The White House every five years is required to report to Congress on costs and benefits of WTO membership. Following the report, any lawmaker can submit legislation that would pull the United States out of the international trade body.

Such bills are considered doomed to defeat — the first WTO report in 2000 led to a 363-56 House vote against withdrawing. But it focuses attention on White House trade policy, the growing trade deficit and a series of international disputes resolved by WTO tribunals against the United States.

“What we are saying is, let us send a message to the president of the United States to wake up … and recognize that our current trade policies are an unmitigated failure and we must renegotiate them,” said Rep. Bernard Sanders, Vermont independent. Mr. Sanders introduced the bill.

The United States helped draft the agreement creating the WTO, and the organization’s doors opened in 1995. Since then, U.S. exports of goods and services have grown 144 percent, to $1.1 trillion in 2004. But imports have grown more rapidly, creating a trade deficit in goods and services that has climbed more than six-fold, to $617 billion last year.

WTO critics acknowledged that the organization is not the driving force behind the numbers, but used yesterday’s vote to criticize some specific WTO rules as well as broader White House trade policies.

The United States has prevailed in more than half of all WTO cases, but some high-profile rulings have riled lawmakers, including decisions against steel tariffs, tax breaks for exporters, the way duties are distributed and the level of subsidies paid to U.S. farmers. WTO rulings also have touched on U.S. gambling laws.
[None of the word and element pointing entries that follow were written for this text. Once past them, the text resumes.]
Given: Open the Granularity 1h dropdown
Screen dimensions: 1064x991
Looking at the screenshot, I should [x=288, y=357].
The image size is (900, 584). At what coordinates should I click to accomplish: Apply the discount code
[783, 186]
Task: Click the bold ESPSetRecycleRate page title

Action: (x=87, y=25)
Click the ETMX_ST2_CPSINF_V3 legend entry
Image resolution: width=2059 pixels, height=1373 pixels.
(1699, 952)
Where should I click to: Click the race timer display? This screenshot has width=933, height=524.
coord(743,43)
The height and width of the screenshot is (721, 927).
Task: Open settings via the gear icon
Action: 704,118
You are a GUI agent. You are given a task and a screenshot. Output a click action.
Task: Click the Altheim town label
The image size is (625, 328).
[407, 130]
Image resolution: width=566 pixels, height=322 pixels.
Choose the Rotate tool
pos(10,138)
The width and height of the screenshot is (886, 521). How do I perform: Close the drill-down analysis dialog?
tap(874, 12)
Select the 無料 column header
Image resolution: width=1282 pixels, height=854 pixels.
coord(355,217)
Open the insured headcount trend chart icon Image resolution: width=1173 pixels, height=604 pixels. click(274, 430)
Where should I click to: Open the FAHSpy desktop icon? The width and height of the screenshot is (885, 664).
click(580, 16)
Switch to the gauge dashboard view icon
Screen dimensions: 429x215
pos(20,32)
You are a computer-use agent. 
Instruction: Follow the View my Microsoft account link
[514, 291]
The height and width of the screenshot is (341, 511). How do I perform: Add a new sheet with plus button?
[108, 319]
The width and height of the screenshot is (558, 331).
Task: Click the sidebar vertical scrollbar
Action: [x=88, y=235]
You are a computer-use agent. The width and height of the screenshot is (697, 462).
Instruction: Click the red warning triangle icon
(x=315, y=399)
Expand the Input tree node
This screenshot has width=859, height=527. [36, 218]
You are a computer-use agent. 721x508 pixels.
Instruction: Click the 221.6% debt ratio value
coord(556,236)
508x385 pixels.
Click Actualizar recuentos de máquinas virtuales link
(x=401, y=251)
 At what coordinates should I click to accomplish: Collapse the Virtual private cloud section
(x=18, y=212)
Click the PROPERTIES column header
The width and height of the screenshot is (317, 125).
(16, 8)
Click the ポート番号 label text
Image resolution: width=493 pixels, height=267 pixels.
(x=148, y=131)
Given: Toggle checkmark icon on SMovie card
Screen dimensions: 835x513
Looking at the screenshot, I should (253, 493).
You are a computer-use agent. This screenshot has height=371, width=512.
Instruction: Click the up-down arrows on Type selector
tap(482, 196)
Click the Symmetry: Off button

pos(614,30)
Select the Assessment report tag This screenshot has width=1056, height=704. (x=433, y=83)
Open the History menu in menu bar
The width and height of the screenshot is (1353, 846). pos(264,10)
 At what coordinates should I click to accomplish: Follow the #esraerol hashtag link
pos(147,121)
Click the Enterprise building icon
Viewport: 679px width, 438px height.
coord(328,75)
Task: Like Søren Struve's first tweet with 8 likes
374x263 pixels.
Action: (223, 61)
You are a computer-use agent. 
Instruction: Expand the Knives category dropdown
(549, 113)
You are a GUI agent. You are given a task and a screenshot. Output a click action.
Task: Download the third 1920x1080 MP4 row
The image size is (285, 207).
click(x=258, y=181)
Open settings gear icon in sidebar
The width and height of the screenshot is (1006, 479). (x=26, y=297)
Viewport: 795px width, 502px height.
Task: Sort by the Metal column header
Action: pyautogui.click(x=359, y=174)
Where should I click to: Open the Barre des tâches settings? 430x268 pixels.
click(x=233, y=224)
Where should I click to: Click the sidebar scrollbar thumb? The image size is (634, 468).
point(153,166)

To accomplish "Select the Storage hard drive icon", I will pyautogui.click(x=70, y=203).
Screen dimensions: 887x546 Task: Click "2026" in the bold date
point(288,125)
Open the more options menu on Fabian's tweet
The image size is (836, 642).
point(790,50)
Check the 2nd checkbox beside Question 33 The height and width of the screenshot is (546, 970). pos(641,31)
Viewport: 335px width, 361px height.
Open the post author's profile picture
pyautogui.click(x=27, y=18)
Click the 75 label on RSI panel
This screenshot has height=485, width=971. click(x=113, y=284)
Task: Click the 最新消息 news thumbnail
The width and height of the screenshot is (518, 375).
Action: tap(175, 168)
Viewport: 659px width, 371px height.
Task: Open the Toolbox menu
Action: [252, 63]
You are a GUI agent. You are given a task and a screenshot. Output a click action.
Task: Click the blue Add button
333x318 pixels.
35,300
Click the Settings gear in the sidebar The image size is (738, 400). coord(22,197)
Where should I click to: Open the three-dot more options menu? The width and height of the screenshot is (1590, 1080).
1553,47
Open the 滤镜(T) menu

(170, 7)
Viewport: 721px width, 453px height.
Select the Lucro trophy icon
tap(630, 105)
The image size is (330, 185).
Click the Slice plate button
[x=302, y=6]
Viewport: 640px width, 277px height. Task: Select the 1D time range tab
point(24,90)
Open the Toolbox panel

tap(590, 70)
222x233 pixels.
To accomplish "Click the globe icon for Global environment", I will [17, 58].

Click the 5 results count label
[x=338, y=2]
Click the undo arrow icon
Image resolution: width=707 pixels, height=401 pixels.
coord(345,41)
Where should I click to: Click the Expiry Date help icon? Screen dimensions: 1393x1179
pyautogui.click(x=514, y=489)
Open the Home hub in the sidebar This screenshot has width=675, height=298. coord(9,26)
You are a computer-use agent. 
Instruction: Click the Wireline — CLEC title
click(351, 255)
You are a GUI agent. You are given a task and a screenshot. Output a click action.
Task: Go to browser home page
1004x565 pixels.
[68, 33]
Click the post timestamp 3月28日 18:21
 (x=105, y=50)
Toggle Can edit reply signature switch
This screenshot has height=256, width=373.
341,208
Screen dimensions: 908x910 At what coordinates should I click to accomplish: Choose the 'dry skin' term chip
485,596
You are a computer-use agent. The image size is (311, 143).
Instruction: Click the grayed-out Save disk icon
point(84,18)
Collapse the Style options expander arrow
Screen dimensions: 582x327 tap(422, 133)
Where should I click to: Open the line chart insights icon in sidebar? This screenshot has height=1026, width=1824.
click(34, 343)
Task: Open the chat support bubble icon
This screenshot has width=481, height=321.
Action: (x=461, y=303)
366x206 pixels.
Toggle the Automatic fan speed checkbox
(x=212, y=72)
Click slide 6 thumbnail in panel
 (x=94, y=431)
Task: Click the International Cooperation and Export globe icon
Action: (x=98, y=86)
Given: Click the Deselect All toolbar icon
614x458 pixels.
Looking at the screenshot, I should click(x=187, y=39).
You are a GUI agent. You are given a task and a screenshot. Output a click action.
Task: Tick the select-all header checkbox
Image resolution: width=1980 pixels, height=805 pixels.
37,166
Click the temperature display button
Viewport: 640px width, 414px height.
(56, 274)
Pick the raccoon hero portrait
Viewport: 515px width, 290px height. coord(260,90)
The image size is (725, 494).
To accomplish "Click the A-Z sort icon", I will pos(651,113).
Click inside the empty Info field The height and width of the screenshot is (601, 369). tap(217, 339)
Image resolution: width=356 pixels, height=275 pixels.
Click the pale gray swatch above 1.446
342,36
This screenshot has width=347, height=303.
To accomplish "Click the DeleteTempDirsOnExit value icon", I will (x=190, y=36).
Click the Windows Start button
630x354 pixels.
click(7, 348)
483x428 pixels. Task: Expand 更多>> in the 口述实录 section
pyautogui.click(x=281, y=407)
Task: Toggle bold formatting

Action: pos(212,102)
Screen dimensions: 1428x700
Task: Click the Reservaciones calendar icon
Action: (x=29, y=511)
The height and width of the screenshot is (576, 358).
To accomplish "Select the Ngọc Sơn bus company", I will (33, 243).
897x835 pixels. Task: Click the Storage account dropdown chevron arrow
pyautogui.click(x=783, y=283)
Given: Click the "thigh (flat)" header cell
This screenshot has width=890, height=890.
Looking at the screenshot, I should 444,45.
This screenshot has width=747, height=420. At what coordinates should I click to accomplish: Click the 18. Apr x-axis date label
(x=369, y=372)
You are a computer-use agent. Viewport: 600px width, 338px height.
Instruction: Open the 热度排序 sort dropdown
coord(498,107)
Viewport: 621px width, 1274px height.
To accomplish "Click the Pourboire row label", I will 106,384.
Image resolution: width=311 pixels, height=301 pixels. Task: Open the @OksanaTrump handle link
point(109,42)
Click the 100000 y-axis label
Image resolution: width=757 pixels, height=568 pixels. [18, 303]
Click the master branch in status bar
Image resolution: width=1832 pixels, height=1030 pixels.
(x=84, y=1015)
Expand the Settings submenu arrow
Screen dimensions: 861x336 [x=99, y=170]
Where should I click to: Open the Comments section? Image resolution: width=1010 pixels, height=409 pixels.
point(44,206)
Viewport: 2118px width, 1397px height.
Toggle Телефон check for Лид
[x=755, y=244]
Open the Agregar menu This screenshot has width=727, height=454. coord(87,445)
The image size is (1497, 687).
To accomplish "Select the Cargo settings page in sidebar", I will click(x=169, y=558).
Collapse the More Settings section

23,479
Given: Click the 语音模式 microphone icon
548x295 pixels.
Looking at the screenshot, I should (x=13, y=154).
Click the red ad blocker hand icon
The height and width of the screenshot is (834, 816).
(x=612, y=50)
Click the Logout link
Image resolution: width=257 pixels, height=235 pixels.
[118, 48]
“The [WTO] rules are rigged against workers, against the American standard of living, against the American dream, and in support of a destructive race to the bottom that rewards cheap labor, unsafe and unhealthy labor conditions, political authoritarianism, the destruction of the environment and contempt for human rights,” Mr. Sanders said.

But the Bush administration adamantly opposed the resolution, and its arguments carried the day.

“The WTO provides an important framework for a fair, rules-based, international system of trade that we benefit from every day,” U.S. Trade Representative Rob Portman said.

Mr. Portman is negotiating an updated, more ambitious set of WTO rules that he said will help lower trade barriers for U.S. exporters.

“[Yesterday’s] vote by the House of Representatives sends a strong message that the United States will continue to lead in the WTO,” Mr. Portman said.

No similar resolution is pending in the Senate.